Customs And Border Officials Defied Court Order On Lawful Residents For Hours

DULLES, Virginia ― The U.S. government must "permit lawyers access to all legal permanent residents being detained at Dulles International Airport," a federal judge in Virginia ordered late Saturday.

But U.S. Customs and Border Protection agents at this airport outside Washington, D.C., defied the judge's order, blocking attorneys from talking to the lawful permanent residents CBP was detaining here.

Border Patrol agents had detained dozens of people who were trying to enter the U.S. from the seven majority-Muslim countries covered by President Donald Trump's executive order on immigration. Trump's measure, which also froze the U.S. refugee resettlement program and banned admission of Syrian refugees indefinitely, requires even legal permanent residents from the affected countries to seek approval for re-entry on a case-by-case basis.

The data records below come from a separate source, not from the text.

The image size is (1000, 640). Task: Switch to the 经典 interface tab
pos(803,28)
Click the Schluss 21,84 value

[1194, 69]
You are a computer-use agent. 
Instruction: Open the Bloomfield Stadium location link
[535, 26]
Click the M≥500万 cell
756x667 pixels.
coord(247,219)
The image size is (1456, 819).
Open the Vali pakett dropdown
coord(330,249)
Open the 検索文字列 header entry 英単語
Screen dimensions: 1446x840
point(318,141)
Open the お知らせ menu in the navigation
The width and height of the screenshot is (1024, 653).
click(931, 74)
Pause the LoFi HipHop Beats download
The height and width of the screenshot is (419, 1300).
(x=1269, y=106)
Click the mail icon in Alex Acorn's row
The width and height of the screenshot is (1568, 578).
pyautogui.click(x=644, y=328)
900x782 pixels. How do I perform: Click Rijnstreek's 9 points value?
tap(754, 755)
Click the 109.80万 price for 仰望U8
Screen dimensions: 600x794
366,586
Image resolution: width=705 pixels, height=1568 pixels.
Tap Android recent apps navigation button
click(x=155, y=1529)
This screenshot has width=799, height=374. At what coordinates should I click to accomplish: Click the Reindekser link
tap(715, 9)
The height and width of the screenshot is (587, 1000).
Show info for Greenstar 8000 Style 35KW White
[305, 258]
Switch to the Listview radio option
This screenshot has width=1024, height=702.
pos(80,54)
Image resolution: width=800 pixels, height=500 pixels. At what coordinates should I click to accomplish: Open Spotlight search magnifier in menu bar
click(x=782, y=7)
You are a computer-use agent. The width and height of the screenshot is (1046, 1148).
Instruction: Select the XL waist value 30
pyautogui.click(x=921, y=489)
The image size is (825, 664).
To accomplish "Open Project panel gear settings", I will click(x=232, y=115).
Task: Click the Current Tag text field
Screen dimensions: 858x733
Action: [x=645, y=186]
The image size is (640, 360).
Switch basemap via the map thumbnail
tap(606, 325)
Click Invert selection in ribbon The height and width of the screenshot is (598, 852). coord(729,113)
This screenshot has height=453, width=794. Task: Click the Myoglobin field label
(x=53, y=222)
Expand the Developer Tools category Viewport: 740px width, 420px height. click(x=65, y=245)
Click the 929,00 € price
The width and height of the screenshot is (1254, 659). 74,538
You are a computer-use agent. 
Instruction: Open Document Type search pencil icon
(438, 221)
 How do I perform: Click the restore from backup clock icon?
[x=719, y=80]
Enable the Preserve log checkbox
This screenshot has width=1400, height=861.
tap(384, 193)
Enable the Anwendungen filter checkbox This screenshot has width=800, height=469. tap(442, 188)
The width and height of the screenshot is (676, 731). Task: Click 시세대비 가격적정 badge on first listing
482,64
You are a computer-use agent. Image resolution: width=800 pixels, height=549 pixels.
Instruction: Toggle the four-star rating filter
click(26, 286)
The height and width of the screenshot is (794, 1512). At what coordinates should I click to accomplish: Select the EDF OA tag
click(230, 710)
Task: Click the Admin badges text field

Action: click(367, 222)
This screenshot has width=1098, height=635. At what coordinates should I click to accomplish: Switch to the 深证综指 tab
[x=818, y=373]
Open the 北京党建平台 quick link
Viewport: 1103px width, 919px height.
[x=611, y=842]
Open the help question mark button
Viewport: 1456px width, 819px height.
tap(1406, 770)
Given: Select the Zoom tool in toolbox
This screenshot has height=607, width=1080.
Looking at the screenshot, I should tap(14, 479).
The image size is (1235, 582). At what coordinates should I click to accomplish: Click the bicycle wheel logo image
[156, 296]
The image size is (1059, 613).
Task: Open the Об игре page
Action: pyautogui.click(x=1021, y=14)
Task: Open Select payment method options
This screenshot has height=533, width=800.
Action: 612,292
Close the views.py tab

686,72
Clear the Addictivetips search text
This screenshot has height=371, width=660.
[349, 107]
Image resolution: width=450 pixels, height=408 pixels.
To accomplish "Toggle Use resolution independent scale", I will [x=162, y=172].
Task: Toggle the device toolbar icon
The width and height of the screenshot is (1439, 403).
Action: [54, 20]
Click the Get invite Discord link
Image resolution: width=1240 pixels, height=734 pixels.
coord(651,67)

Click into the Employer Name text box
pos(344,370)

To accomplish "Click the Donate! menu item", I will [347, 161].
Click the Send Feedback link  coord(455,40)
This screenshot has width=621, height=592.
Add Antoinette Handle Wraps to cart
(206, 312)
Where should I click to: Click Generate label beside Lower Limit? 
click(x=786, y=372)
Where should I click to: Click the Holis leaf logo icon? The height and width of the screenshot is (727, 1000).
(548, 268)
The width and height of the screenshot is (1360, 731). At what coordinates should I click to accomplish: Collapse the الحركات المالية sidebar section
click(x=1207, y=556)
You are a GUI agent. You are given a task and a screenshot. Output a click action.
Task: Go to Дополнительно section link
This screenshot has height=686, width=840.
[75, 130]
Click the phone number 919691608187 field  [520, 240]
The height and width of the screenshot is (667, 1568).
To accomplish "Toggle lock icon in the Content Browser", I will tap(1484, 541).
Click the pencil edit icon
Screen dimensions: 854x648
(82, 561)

CBP agents never actually complied with the judge's order, because they never let the attorneys into the area where the agency was holding the detainees, eight of the attorneys told HuffPost. But by around 1 a.m. on Sunday, some four hours after the order came down, CBP officials had allowed all but one of the people they were holding to enter the United States.

"It is unusual for an agency to deny a court order ― a court order clearly stating that these people need to be provided counsel," said Claudia Cubas, an attorney with Capital Area Immigrants' Rights Coalition. "We asked several different agency heads to request access to speak to these people and were told 'no.'"

The order, which was issued by Judge Leonie Brinkema of the U.S. District Court for the Eastern District of Virginia, also forbade CBP from deporting any lawful permanent residents from Dulles for seven days. It's unclear how many people, if any, CBP is still detaining at the airport. But the agency deported at least one person, a Syrian national, from the airport Saturday.

Sirine Shebaya, a Washington-based civil rights attorney, and Ofelia Calderon, an immigration attorney in Fairfax, Virginia, said CBP was "absolutely" in contempt of Brinkema's order.

Rob Robertson, an attorney representing a Syrian woman married to a visa holder, asked an airport official to admit him to the holding area. But the official said CBP was forbidding the airport from allowing the lawyers access to the detainees, Robertson said. His client had a visa to join her husband, a physician who already has a visa to work at a local hospital.

Also on Saturday night, a federal judge in Brooklyn, New York, stopped parts of Trump's executive order from taking effect across the country, effectively precluding the deportation of refugees immigration authorities had previously approved for admission.